You know that day after vacation that you spend simply catching up on your real life? That's my day today. Funny how I've been on the computer all morning and yet our trunk is still full of luggage. The observant among you will note that, yes, I've prioritized a blog update above unpacking the car. Its also a morning for taking it easy. This home-brewed coffee is tasting very good right now.
I feel like there is a lot to write about. But there is also a lot to do. I have been thinking about commenting about some of the books I've been reading, including Mary Shelley's Frankenstein, the incredibly Life of Pi by Yann Martel, and Slavoj Zizek's Welcome to the Desert of the Real (thanks Amy, I guess I should mail that back to you). I'd also love to comment on my denomination's total failure to do the right thing at its last General Assembly (but maybe that comment is as far as I should take it in this venue). So hopefully those posts will be coming soon. We'll see. I'm also embroiled in an atheist's dialogue on another blog so maybe that will slow down my posts. Thanks for reading, anyway.
On a personal note, a couple exciting bits of information in my inbox while away:
Turns out I've been accepted to present a 15 minute version of my thesis at the Mid-Atlantic Popular/American Culture Association's Conference in Niagara Falls in October. Pray the twins are not born while I'm gone! I'm not kidding.

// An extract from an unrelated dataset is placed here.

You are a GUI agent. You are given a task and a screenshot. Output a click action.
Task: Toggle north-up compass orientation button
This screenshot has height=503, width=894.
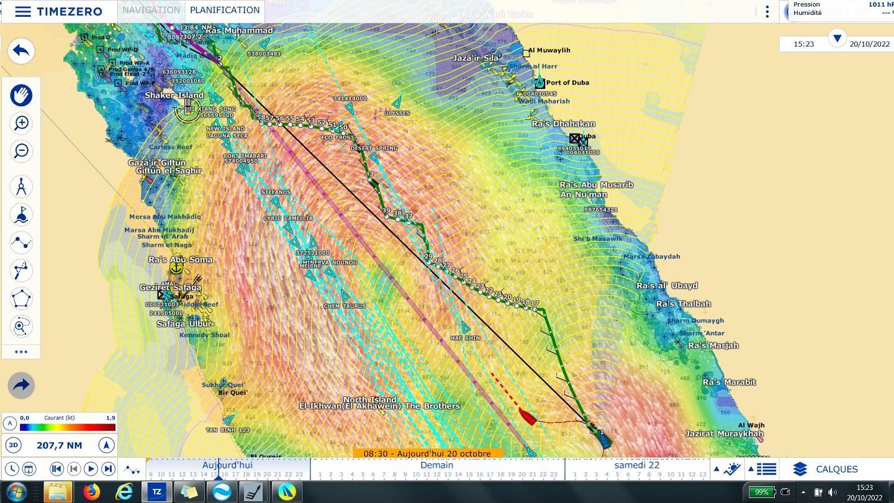pyautogui.click(x=106, y=445)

Also, I came third in a student writing contest for Ministry Magazine (the prize is US$300), so some time in the future you'll see me linking to my article, “A Theological Approach to Pastoral Leadership Today”, in their International Journal for Pastors. I had submitted three entries, and I'm (pleasantly) surprised they took this one because I come down pretty hard on most pastoral leadership gurus today (see my previous "Valedictory Address" post for the gist of it).
And finally, I will also be teaching a one-week module at Nipawin Bible College in January (pray the twins are born before then! Okay, now I'm kidding). The class is Theology II: Humanity, Sin, and Salvation. The previous prof used a fairly systematic book by Millard Erickson as the text. I'm wanting to be a little more wholistic and postmodern in my approach. Any suggestions? What is the best introduction to the theology of humanity and redemption that you have read?
So that's the latest. I better get unpacking that trunk now.
By the way, am I supposed to take this recent flurry of sholarly opportunities as affirmation in that career direction? Especially in light of my dismay with my denomination and the types of pastoral jobs that are out there? You don't have to answer that.